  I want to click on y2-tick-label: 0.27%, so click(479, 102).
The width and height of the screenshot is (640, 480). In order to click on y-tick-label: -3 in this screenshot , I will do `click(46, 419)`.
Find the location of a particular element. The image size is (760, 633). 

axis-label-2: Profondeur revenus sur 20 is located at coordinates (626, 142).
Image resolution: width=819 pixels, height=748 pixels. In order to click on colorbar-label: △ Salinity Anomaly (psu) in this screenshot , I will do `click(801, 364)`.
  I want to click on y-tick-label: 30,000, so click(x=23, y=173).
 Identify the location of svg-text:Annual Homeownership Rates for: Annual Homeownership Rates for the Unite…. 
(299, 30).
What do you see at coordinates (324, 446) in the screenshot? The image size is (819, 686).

_ _ _ _

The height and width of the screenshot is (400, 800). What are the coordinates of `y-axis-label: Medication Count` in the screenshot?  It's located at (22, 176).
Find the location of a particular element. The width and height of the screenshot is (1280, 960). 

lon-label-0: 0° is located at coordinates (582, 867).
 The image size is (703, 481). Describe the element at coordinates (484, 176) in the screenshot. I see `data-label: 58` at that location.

_ _ _ _

Return each line of the records in which the word "will" appears.

» Answer to the problem
The width and height of the screenshot is (640, 480). In order to click on y-tick-label: -3 in this screenshot , I will do `click(46, 419)`.
Image resolution: width=819 pixels, height=748 pixels. In order to click on colorbar-label: △ Salinity Anomaly (psu) in this screenshot , I will do `click(801, 364)`.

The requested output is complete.